Carriers of DGUOK pathogenic variants appear to be asymptomatic (El-Hattab and Scaglia. 2013. PubMed ID: 23385875). In one study utilizing a zebrafish model of disease, a frameshift mutation was introduced into the paralog dguok; the presumably null (-/-) zebrafish were viable, although no antibody was available to check for remaining protein product (Munro et al. 2019. PubMed ID: 30428046). Compared to wild type zebrafish, the dguok -/- zebrafish demonstrated no abnormal phenotype until adulthood, when they displayed reduced fertility and regression of movement.
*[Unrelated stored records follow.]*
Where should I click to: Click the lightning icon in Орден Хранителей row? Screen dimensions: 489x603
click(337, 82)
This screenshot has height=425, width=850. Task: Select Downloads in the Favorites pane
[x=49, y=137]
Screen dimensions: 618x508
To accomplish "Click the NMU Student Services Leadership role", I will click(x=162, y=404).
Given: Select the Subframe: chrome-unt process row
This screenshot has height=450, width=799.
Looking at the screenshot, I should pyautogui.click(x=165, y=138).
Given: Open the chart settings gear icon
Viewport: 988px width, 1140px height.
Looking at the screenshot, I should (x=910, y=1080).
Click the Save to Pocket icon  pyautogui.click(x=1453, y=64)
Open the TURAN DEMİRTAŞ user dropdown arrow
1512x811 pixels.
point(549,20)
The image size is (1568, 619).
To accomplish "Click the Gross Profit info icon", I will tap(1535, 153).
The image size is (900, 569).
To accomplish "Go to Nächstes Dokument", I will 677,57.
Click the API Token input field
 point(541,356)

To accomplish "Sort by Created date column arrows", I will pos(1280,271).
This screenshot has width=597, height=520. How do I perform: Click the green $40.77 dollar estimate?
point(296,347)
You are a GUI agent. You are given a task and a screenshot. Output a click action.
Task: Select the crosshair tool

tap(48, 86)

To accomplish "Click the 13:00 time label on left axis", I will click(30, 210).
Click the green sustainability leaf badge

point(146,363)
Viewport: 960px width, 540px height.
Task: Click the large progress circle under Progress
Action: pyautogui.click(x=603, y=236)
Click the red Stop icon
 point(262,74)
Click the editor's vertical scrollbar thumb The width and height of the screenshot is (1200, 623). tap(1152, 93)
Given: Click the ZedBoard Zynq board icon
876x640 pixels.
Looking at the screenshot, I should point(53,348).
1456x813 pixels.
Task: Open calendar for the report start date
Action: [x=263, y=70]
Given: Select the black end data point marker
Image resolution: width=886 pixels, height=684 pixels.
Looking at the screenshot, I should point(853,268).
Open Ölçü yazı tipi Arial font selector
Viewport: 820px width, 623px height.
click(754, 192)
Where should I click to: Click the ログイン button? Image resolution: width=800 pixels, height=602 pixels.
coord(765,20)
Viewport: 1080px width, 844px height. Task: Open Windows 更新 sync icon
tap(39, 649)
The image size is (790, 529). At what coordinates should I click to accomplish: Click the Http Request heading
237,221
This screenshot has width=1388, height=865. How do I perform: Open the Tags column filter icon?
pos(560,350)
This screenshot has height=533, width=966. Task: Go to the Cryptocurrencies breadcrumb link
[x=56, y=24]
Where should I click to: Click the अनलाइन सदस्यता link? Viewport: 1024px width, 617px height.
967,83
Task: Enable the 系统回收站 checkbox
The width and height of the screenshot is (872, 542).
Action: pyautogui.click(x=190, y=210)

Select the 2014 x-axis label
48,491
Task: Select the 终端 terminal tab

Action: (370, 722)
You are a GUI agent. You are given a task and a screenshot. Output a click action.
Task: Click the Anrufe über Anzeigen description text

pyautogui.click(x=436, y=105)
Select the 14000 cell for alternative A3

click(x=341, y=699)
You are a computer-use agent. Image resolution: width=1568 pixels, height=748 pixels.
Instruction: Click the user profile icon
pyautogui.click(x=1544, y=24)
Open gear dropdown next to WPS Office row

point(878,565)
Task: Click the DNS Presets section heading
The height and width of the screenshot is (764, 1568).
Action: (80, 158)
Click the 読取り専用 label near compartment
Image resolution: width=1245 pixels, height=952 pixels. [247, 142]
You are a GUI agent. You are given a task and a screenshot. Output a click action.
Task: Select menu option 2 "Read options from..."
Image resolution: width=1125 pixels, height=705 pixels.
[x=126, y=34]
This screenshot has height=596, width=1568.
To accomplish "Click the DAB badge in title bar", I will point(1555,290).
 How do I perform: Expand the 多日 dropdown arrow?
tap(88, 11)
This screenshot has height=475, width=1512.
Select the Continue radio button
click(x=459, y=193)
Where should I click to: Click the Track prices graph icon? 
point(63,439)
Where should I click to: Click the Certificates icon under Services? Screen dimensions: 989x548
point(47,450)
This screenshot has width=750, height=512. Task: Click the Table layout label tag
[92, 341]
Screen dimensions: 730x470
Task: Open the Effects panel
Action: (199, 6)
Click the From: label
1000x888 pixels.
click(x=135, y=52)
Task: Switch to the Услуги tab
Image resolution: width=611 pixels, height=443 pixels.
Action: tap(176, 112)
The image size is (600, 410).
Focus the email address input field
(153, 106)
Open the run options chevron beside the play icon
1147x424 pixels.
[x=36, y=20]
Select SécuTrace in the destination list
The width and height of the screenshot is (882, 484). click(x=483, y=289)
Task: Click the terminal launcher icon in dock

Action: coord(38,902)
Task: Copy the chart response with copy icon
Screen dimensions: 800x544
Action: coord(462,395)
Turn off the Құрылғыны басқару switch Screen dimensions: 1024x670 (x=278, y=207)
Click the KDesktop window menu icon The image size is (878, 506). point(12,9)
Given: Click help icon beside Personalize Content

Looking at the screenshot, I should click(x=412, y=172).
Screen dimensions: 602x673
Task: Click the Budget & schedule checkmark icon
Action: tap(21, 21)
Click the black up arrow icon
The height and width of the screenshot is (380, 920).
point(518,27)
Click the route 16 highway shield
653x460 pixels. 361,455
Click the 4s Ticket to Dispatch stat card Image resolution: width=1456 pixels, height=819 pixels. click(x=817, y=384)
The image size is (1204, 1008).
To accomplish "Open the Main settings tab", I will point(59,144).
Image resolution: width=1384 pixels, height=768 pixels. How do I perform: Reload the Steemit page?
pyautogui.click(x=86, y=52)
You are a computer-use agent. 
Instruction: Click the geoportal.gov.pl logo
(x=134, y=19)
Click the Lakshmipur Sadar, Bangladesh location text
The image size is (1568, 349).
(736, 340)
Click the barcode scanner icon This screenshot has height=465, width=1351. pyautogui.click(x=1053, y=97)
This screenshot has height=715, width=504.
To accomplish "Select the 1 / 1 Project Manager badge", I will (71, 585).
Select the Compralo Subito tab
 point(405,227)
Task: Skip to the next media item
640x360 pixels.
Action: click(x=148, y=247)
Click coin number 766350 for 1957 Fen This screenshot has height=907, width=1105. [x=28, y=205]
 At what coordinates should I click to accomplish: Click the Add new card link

However, even juvenile dguok -/- zebrafish had significantly reduced levels of mtDNA compared to wild type. The OGEE (Online Gene Essentiality) database lists the DGUOK gene as nonessential for tissue culture (http://ogee.medgenius.info/browse/).

The hepatocerebral form of MDS can also be caused by defects in POLG, MPV17 and TWNK (El-Hattab and Scaglia. 2013. PubMed ID: 23385875).

Clinical sensitivity is difficult to predict accurately for DGUOK-related hepatocerebral mtDNA depletion syndrome, as no large cohort studies have been described. However, several small cohorts have been studied. Al-Hussaini et al. reported that four of 20 infants (20%) with a suspected diagnosis of hepatocerebral mtDNA depletion syndrome carried pathogenic variants in DGUOK (Al-Hussaini et al. 2014. PubMed ID: 24321534). Additionally, in a cohort of 20 Japanese patients with the more general diagnosis of mtDNA depletion syndrome, Yamazaki et al. identified three patients (15%) with DGUOK defects (Yamazaki et al. 2014. PubMed ID: 24266892).

Autosomal recessive, adult-onset progressive external ophthalmoplegia due to pathogenic variants in DGUOK is expected to be a rare cause of disease, as only a few patients have been described in the literature to date (Ronchi et al. 2012. PubMed ID: 23043144).

This test is performed using Next-Gen sequencing with additional Sanger sequencing as necessary.

This test provides full coverage of all coding exons of the DGUOK gene plus 10 bases of flanking noncoding DNA in all available transcripts along with other non-coding regions in which pathogenic variants have been identified at PreventionGenetics or reported elsewhere. We define full coverage as >20X NGS reads or Sanger sequencing.

We also sequence the documented splicing variant c.444-62C>A, which was reported as a founder mutation in a North African population (Brahimi et al. 2009. PubMed ID: 19394258).